Re: Changing encoding of an already loaded buffer

On 08/12/2020 17.47, Bram Moolenaar wrote:
>> This works:
>> :set fencs=utf8
>> :%!cat
>> although "fenc" remains "latin1".
> Yeah, for an existing buffer and filtering the first entry in 'fencs' is
> used to read the filter output, but 'fenc' isn't set. That's a bit
> strange, but I'm not sure what would break if we change this.
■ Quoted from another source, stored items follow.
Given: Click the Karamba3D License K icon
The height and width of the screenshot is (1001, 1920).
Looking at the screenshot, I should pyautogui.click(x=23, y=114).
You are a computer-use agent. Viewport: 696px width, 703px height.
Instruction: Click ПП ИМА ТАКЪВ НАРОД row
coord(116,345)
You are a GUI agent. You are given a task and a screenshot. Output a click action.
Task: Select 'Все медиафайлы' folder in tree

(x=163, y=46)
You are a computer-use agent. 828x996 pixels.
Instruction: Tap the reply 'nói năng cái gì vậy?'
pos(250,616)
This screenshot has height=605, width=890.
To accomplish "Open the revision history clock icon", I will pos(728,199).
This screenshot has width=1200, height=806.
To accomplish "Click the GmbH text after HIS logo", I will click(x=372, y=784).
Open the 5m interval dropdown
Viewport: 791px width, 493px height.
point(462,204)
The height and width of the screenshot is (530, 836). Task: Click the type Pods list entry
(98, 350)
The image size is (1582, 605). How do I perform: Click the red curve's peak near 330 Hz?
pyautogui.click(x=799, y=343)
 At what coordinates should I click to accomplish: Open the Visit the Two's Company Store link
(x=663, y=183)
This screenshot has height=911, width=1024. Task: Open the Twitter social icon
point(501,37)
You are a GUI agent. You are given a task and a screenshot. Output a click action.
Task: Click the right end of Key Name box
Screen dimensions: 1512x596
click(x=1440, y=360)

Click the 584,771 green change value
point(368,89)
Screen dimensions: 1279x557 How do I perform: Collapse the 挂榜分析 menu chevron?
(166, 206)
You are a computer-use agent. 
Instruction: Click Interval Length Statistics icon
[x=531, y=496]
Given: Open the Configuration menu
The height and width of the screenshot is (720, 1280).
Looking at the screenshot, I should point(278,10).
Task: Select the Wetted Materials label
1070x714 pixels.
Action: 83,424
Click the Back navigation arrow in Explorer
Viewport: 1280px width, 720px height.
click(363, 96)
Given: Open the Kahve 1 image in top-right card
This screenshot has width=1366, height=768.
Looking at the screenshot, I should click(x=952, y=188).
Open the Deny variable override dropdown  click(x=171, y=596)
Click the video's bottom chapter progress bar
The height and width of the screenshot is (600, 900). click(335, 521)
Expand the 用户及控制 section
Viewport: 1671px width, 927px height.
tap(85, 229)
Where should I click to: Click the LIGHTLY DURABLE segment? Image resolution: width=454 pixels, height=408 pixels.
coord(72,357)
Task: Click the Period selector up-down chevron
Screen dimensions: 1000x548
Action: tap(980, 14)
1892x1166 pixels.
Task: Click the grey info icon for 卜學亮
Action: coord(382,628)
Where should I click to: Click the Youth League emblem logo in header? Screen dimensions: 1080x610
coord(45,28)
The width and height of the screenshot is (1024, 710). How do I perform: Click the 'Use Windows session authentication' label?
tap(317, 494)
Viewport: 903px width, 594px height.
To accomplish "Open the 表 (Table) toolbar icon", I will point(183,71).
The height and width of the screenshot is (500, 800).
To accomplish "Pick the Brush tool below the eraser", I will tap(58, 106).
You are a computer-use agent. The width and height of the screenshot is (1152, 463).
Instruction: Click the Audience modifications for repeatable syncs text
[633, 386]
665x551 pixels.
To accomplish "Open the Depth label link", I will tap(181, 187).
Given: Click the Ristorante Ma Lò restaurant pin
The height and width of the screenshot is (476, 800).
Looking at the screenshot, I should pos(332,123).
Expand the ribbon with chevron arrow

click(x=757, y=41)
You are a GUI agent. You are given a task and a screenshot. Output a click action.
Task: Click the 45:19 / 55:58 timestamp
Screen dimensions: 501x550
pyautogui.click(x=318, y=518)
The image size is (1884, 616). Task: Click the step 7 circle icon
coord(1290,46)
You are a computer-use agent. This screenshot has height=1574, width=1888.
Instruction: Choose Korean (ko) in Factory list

It might
> actually be good to fix this, since if you write that file it might get
> messed up.

I performed a couple of tests trying to write the result to a file after
doing the above (using a correct UTF-8 file as source):
- if you leave fenc to latin1 the new file will be in latin1 (with all
the characters correctly encoded)
- if you set fenc to utf8 *after* the %!cat (but of course before
writing the file) the new file will be in UTF-8 with all the characters
correctly encoded
- if you set fenc to utf8 *before* the %!cat (and of course before
writing the file) the new file will be... a mess: by all appearances Vim
thinks that the individual bytes of the UTF-8 file are individual latin1
characters, and it then converts them to UTF-8; so you'll get a UTF-8
encoded file with the wrong characters, e.g. a "C3 B2" sequence in the
original file, which stands for a UTF-8 encoded "ò", (Unicode code point
F2) will become a "C3 83 C2 B2" sequence in the written file: "C3" is a
"Â" in latin1 (and yes, in Unicode too), and "Â" is encoded as "C3 83"
in UTF-8, "B2" is a "²" in latin1 (and Unicode) and "²" is encoded as
"C2 B2" in UTF-8 (in case someone noticed it, don't let yourself get
confused by the fact that C3 and B2 occur both in the source and the
translated sequence, that's largely just an unfortunate coincidence of
my example).

Given that Unicode is identical to latin1 in the first 256 characters,
to better confirm what happened I also tried using another charset
(cp850) instead of latin1 in the above tests (fencs=cp850 in my vimrc
and setting fenc=cp850 in the second and third tests), still using a
correct UTF-8 file as a source; the results are analogous, with a
correct cp850 file in the first test, a correct UTF-8 one in the second
and a UTF-8 one with the original file's bytes interpreted as cp850 and
then converted to UTF-8 in the third (the original "ò", "C3 83", becomes
a "E2 94 9C E2 96 93" sequence, given that "C3" is a "├" symbol in
cp850, Unicode code point 251C ->  "E2 94 9C" UTF-8, and 83 is a "▓",
Unicode code point 2593 -> "E2 96 93" UTF-8).